• _Required work_:
Only an exact copy is wanted: the lines from the one holding "Open the 坐标线 menu" through the last line below, minus the pictures.

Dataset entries

- Opening Delimiter -

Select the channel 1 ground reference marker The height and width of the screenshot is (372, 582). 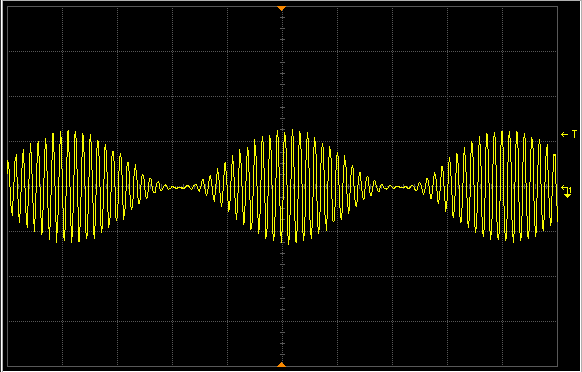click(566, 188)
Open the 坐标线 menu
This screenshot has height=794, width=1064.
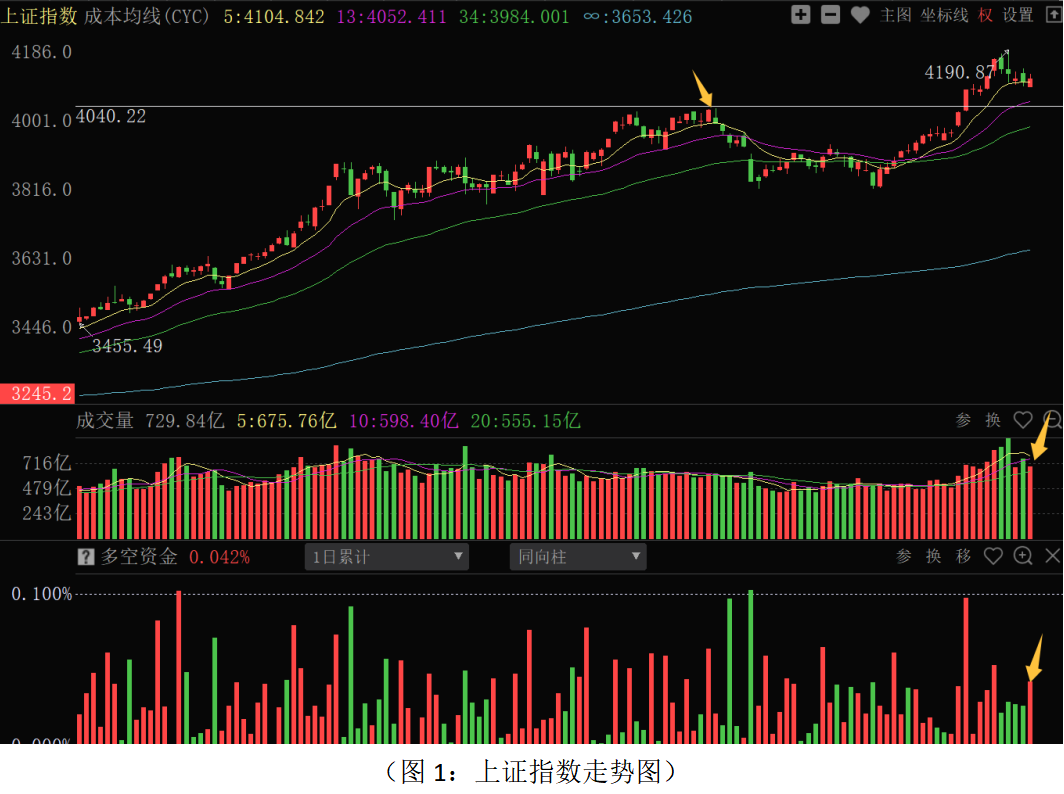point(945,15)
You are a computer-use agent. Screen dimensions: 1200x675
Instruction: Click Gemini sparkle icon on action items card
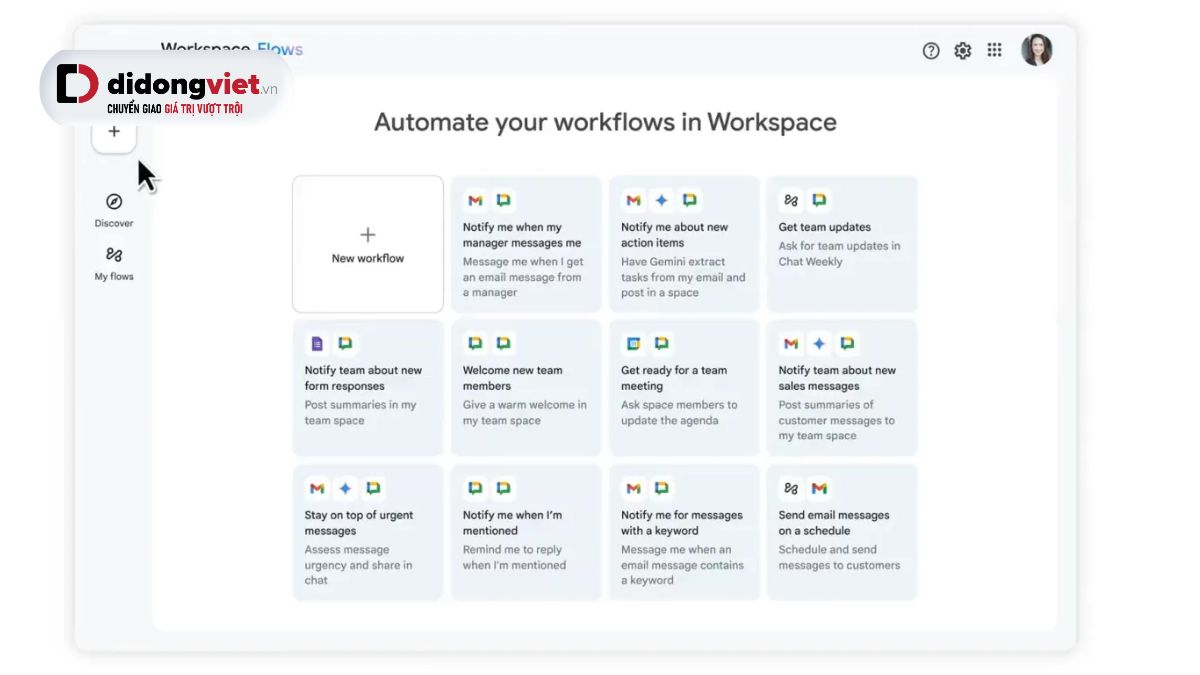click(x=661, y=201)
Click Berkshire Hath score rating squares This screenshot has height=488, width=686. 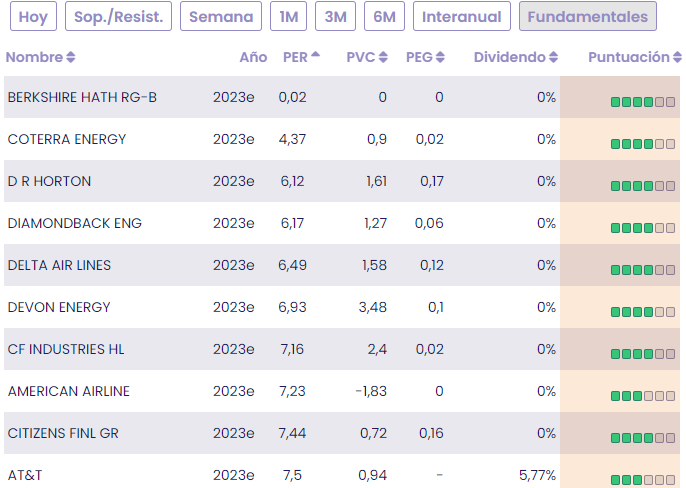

- Closing Delimiter -

• _Answer box_:
Open the 坐标线 menu
This screenshot has height=794, width=1064.
point(945,15)
You are a computer-use agent. Screen dimensions: 1200x675
Instruction: Click Gemini sparkle icon on action items card
click(x=661, y=201)
Click Berkshire Hath score rating squares This screenshot has height=488, width=686. 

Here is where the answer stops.